Projects idea for students going into quant field

Joined
5/2/06
Messages
12,165
Points
273
Whenever anyone sks how to get into a field involving #programming or #machinelearning, the advice is always "do projects and upload them to GitHub." The same applies to #quant investing, but what #quant projects would impress a prospective employer?

Well, I can tell you what would impress me. Other quants can comment on what would be good for them.

1) Code in a commonly used language like Python, C++, Java, Julia, or C#. Do not use Excel for this. Excel is not how production-level systems are deployed, and the difference between implementing in Excel and implementing in code is massive. You CAN use Jupyter notebooks as a way to integrate code presentation of results but keep in mind that isn't where production code lives

2) Ideally, you want to work off of real world datasets. If you don't already have access to them, you can find them at QuantConnect or Kaggle.

3) Build some sensible features. They don't need to be mind-blowing but put some thought into it. If you are using futures, make sure carry and momentum are in there somewhere. If you are looking at stock data, make sure you get a decent sample of the McLean and Pontiff (2016) signals (https://buff.ly/3OX2KvD). It is better to have too many features here than too few. If you don't know what to put, just make stationary (!) ratios, diffs, and percentage diffs where appropriate. Even using historical returns and share turnover over various periods as predictors is reasonable.

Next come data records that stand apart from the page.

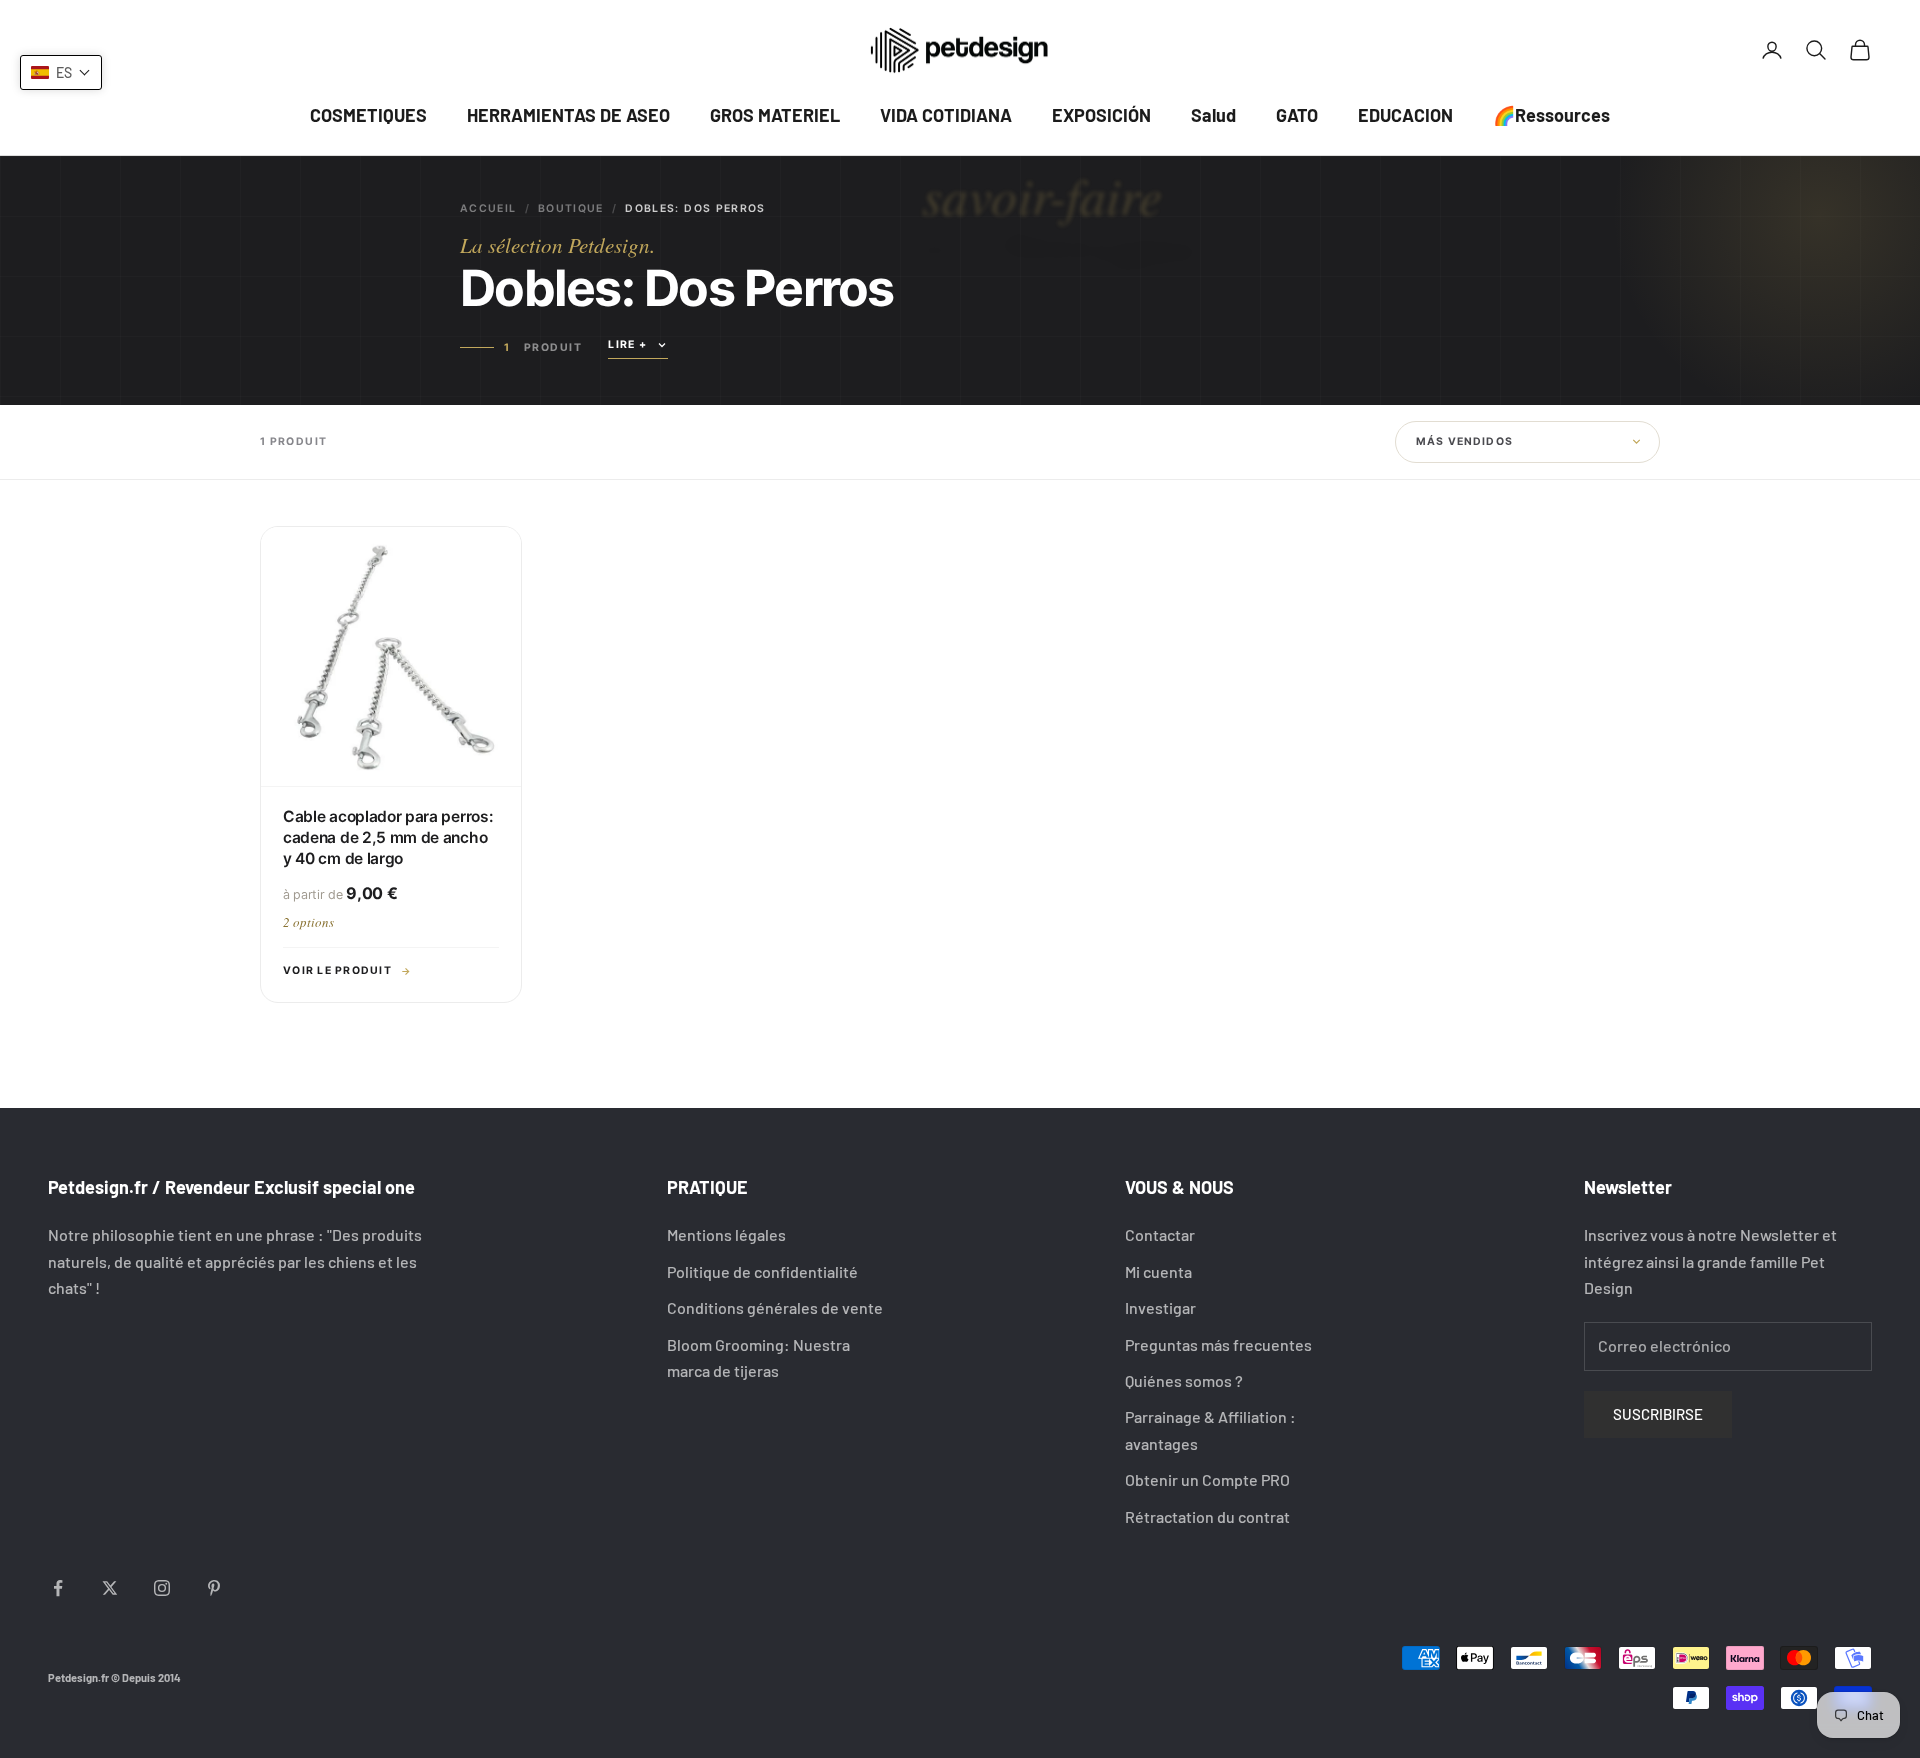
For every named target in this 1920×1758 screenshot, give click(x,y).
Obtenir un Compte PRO (1207, 1479)
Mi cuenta (1158, 1271)
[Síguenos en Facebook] (58, 1588)
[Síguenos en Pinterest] (214, 1588)
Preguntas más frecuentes (1218, 1344)
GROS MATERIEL (775, 115)
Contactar (1160, 1234)
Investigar (1160, 1307)
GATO (1297, 115)
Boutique (571, 208)
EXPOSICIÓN (1101, 115)
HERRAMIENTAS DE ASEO (568, 115)
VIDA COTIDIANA (946, 115)
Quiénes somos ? (1184, 1380)
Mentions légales (726, 1234)
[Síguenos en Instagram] (162, 1588)
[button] (61, 72)
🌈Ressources (1551, 115)
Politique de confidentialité (762, 1271)
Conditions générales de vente (775, 1307)
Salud (1213, 115)
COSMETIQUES (368, 115)
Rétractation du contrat (1207, 1516)
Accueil (488, 208)
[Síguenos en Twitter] (110, 1588)
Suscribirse (1658, 1414)
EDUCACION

4) Implement various return prediction models using a linear model (e.g., linear ridge), a tree-based model (e.g., gradient boosting), and a neural network model (here, feed forward is fine). Don't worry about getting a large dataset. Of course, we know that if you want feed forward neural networks to be effective, we need a large dataset, but the point isn't to get an incredible model. It is to demonstrate skill.

5) Build a portfolio and calculate backtested returns. You can use mean-variance optimization (meaning you need to calculate covariance) or take a Kelly criterion approach if you're sizing bets and might be levered up or not. I personally don't care whether the model is any good. I just want to know how to put the pieces together.

6) Create a pretty graph of growth of a dollar and performance table compared to a benchmark (if appropriate).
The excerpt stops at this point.